If you take that approach, then we might all miss you over the next
10 to 20 years while you server your time. By Code you are "The
Responsible Party". Some corporations are making the IT Manager sign
the yearly financial statement because the spoliation issue scares
them. But technically if any record is mssing, as an executive
officer I would have the attorney which I am paying lay the blame on
the records manager.
This is your job. Manage records. They're all yours baby! In New
York they refer to this as setting someone else up to take the fall.
Records are being stored digitally. You are the records manager. If
the records are paper or microfilm or 0's and 1's running around on a
server, they are still your responsibility.
>
>> I think that some records managers step outside their bounds
>> because that
> thing over there is "cooler" or "higher visibility" or preceived as
> "more important". Don't fall into that trap.
I disagree here. There is no other side and you are never outside
your bounds.
That is what is so troubling. We will quickly move out of the realm
of back up tapes.
Records are now electronic and they sit on a server here and a RAID
system somewhere else.
Or a disk to disk system mirroring. Or soon holographic records.

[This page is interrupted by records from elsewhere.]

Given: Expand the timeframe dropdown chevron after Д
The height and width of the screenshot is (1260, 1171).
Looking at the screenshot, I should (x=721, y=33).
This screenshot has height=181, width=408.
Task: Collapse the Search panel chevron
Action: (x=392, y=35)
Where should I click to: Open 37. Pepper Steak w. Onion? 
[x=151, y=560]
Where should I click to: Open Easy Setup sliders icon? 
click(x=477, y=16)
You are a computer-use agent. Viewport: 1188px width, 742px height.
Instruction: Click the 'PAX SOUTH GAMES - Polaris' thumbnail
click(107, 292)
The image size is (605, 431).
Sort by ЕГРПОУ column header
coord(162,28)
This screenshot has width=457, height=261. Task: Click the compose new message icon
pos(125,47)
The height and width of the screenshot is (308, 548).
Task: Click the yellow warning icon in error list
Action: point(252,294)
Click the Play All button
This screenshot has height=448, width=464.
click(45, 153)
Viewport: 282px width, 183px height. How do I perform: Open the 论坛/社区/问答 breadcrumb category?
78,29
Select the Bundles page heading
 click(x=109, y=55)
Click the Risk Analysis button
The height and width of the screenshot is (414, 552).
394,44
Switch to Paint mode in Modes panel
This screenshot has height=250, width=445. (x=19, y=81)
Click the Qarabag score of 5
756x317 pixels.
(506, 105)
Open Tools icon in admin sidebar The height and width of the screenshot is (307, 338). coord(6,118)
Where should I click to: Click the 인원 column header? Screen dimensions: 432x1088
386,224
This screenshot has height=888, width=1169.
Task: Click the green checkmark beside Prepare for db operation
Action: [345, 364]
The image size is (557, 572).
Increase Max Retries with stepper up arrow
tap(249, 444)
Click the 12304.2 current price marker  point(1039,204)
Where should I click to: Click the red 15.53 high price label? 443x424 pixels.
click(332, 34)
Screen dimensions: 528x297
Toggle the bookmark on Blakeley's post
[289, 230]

We now have virtual tape and with VMWare we now have virtual servers.
(By the way watch
this spin off from EMC. Its stock is supposed to rocket. I am not
buying it but the techies say
it is going out of the stratosphere.) So 97% of your records are
running only electronically.
What are you left to manage?
The IT guy is spinning in circles trying to keep up with technology.
Who is there to help and guide him or her?
Peter be sure to put the first RAIN posting where they take the
records manager to court for failure to preserve the records in BOLD
Letters so we can see the change in tide that this will represent.
Riddle: How is a records managers who fails to protect and manage
the records different from an accountant who fails to manage the
funds and the money under his care disappears?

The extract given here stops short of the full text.